**Your goal**
Go through the records and report each line in which the word "icon" occurs.

**Records shown**
+ + + + +

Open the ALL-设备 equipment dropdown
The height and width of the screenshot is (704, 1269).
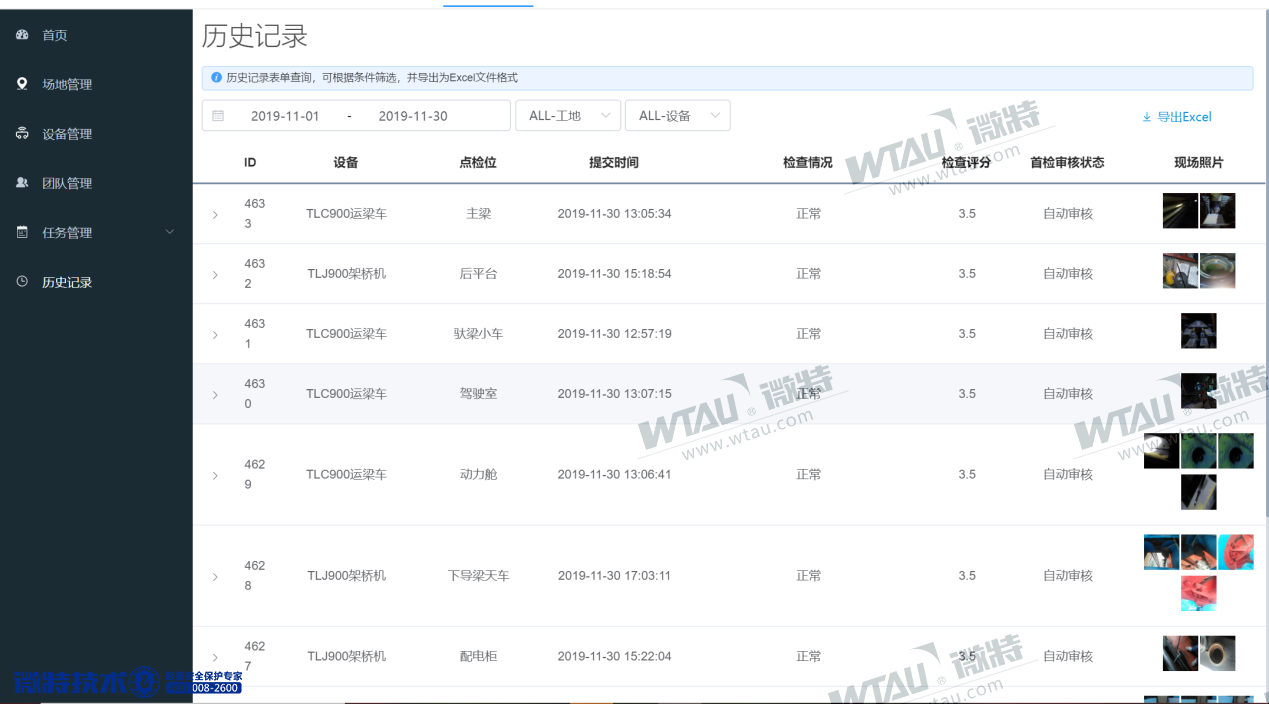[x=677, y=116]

+ + + + +

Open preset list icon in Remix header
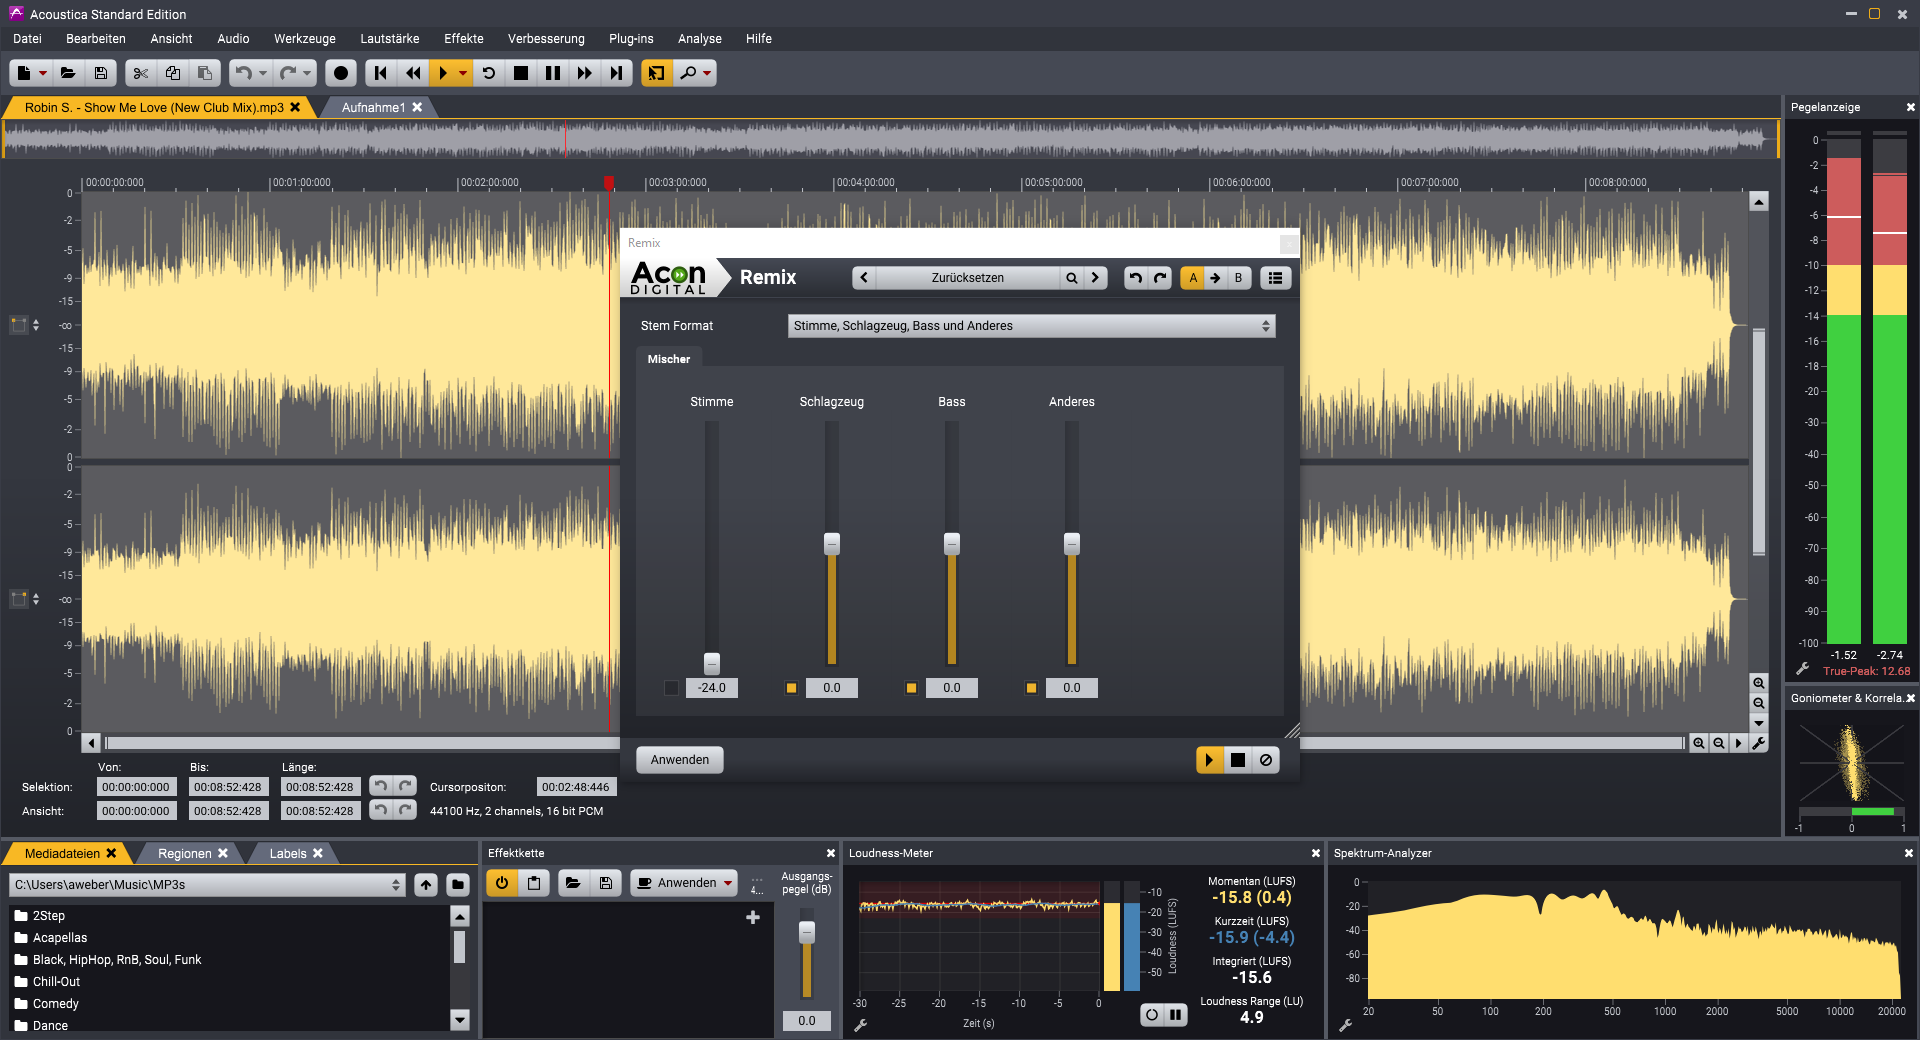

+ + + + +

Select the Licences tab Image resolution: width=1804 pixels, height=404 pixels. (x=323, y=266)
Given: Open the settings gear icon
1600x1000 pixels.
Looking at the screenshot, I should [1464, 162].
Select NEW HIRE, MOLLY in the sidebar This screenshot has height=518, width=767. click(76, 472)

+ + + + +

**Output for this task**
Open preset list icon in Remix header
Given: Open the settings gear icon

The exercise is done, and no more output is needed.